Your goal. Each line from the one containing "Financial and Corporate" through the end of the data is to be written out exactly, and nothing more.

Data excerpts.
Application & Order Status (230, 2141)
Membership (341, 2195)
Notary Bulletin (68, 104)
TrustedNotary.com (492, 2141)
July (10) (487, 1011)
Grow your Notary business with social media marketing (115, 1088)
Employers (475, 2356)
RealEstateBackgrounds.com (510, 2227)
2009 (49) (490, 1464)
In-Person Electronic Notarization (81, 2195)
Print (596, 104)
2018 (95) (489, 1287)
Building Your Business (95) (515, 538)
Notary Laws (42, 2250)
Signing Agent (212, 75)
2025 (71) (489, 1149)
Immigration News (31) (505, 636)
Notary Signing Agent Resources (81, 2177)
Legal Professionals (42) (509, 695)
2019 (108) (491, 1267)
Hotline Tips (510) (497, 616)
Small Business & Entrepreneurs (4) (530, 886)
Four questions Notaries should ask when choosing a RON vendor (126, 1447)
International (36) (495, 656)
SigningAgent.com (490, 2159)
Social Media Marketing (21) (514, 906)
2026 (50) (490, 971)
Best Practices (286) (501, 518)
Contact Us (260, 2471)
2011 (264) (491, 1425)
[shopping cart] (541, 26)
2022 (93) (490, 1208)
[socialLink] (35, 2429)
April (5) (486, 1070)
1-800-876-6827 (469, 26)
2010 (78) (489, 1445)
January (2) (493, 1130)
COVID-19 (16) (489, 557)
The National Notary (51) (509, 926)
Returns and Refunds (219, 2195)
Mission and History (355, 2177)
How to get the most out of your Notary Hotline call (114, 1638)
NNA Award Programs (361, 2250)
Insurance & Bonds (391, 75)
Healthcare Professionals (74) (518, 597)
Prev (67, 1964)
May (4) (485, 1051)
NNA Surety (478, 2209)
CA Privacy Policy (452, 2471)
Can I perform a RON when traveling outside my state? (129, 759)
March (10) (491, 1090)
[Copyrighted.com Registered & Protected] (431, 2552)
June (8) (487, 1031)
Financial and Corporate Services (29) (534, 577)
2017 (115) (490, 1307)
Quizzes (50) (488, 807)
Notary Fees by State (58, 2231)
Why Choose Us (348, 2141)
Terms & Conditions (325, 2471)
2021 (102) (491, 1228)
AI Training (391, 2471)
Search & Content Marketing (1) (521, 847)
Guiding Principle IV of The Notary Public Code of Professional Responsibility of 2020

Your solution.
Financial and Corporate Services (29) (534, 577)
2017 (115) (490, 1307)
Quizzes (50) (488, 807)
Notary Fees by State (58, 2231)
Why Choose Us (348, 2141)
Terms & Conditions (325, 2471)
2021 (102) (491, 1228)
AI Training (391, 2471)
Search & Content Marketing (1) (521, 847)
Guiding Principle IV of The Notary Public Code of Professional Responsibility of 2020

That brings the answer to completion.